BEGIN Records

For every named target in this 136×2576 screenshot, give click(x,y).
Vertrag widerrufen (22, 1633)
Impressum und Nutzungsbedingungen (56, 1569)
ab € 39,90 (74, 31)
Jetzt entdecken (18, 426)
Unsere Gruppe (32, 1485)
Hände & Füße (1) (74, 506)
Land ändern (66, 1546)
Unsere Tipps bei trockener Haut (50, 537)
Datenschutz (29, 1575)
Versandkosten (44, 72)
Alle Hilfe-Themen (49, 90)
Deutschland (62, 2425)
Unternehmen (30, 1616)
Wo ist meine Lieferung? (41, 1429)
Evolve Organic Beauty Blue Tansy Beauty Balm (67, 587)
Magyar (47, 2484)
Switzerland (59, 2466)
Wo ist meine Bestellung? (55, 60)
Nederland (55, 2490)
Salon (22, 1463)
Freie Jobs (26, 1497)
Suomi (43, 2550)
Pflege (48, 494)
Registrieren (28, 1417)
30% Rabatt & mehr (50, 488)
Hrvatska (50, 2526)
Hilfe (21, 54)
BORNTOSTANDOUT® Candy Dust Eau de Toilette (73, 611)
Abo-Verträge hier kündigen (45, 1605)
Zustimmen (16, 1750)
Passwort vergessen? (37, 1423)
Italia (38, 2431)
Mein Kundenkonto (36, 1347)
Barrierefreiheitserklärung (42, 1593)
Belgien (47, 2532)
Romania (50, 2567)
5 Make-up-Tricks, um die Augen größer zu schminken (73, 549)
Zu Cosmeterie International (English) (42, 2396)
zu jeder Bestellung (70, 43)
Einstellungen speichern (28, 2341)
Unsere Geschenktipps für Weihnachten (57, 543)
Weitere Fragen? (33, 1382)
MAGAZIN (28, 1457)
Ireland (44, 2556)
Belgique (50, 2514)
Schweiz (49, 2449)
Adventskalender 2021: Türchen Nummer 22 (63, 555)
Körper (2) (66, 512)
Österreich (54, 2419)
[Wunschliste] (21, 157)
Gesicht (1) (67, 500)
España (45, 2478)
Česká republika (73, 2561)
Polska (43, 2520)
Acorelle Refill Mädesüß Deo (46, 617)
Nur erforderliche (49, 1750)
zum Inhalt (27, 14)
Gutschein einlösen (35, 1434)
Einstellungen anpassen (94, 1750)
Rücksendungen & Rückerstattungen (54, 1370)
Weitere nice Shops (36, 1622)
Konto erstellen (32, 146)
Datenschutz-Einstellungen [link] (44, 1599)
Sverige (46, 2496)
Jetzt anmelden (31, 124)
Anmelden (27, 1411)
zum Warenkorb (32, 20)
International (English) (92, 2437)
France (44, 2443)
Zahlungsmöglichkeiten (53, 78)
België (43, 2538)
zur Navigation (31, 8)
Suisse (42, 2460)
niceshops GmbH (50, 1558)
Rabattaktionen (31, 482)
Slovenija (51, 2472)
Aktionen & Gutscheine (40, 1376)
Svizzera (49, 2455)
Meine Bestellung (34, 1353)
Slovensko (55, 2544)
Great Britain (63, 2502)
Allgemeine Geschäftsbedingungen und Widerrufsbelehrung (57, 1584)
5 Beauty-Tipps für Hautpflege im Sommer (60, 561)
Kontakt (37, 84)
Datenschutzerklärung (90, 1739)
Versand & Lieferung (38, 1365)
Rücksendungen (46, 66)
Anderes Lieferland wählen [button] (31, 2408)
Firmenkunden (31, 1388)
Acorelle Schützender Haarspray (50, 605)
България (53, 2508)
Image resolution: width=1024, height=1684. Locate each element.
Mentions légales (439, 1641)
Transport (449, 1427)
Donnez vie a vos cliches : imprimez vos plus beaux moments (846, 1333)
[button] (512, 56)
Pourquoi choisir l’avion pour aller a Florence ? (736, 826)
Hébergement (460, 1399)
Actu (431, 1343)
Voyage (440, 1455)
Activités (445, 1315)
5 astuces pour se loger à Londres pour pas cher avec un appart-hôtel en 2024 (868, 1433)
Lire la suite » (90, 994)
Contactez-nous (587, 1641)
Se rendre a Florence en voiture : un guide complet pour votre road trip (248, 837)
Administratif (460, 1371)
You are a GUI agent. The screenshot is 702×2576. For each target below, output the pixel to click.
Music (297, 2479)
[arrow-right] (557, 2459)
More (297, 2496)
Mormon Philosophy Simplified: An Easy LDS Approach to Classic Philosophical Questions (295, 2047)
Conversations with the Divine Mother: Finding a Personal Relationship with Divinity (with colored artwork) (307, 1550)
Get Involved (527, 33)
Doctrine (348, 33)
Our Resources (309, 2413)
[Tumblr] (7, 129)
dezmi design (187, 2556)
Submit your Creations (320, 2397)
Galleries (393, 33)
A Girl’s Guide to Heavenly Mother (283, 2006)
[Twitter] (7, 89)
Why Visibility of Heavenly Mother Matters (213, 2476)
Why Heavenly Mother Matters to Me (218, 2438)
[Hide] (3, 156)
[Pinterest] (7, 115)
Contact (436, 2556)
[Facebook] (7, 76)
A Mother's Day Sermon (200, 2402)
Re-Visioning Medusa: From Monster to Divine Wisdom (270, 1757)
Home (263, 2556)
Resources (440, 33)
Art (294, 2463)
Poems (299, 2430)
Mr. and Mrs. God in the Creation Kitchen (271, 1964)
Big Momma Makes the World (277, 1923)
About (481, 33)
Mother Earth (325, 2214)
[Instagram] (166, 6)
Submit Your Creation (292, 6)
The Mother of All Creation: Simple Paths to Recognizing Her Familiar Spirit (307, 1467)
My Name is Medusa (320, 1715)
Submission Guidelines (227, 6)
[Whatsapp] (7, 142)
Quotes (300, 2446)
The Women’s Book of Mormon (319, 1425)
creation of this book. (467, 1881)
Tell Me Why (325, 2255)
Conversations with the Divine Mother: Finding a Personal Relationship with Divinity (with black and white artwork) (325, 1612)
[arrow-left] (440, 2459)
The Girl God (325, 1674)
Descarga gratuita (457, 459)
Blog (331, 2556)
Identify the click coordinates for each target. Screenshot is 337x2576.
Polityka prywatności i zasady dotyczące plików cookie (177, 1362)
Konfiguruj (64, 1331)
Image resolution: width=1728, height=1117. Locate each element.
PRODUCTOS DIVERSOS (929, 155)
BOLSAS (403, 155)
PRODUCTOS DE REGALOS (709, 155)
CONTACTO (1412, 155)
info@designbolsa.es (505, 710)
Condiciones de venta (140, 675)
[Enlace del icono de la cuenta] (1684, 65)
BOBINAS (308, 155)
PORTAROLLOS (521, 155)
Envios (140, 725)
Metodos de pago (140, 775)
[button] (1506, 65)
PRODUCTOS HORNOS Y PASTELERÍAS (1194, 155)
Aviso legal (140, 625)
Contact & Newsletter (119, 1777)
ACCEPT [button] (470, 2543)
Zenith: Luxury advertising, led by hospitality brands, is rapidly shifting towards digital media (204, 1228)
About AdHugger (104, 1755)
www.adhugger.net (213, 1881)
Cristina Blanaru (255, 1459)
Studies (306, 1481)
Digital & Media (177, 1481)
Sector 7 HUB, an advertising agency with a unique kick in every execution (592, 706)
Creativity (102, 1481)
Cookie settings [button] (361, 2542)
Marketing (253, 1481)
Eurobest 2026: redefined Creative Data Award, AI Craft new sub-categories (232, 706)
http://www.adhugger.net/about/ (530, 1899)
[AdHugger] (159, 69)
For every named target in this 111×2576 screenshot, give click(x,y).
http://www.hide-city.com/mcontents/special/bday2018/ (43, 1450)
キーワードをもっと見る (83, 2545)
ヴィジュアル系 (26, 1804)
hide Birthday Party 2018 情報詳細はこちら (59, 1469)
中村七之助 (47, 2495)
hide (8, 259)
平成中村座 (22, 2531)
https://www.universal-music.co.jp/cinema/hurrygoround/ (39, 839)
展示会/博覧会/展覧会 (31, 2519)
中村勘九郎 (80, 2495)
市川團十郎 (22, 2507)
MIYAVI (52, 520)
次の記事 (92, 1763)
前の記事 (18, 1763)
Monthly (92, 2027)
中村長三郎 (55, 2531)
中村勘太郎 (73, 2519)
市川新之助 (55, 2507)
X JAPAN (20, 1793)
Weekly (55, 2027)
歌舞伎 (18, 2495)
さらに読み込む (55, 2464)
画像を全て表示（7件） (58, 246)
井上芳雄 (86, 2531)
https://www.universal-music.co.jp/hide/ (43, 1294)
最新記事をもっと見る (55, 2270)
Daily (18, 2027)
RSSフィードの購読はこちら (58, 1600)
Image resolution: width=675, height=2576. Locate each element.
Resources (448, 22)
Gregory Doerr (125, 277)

END Records

→ **Your goal**:
Taking the entries above, print exactly the lines starting at the line with "Konto erstellen (32, 146)" and ending at the line with "Rabattaktionen (31, 482)", both included.

→ **Response to the exercise**:
Konto erstellen (32, 146)
Datenschutz-Einstellungen [link] (44, 1599)
Sverige (46, 2496)
Jetzt anmelden (31, 124)
Anmelden (27, 1411)
zum Warenkorb (32, 20)
International (English) (92, 2437)
France (44, 2443)
Zahlungsmöglichkeiten (53, 78)
België (43, 2538)
zur Navigation (31, 8)
Suisse (42, 2460)
niceshops GmbH (50, 1558)
Rabattaktionen (31, 482)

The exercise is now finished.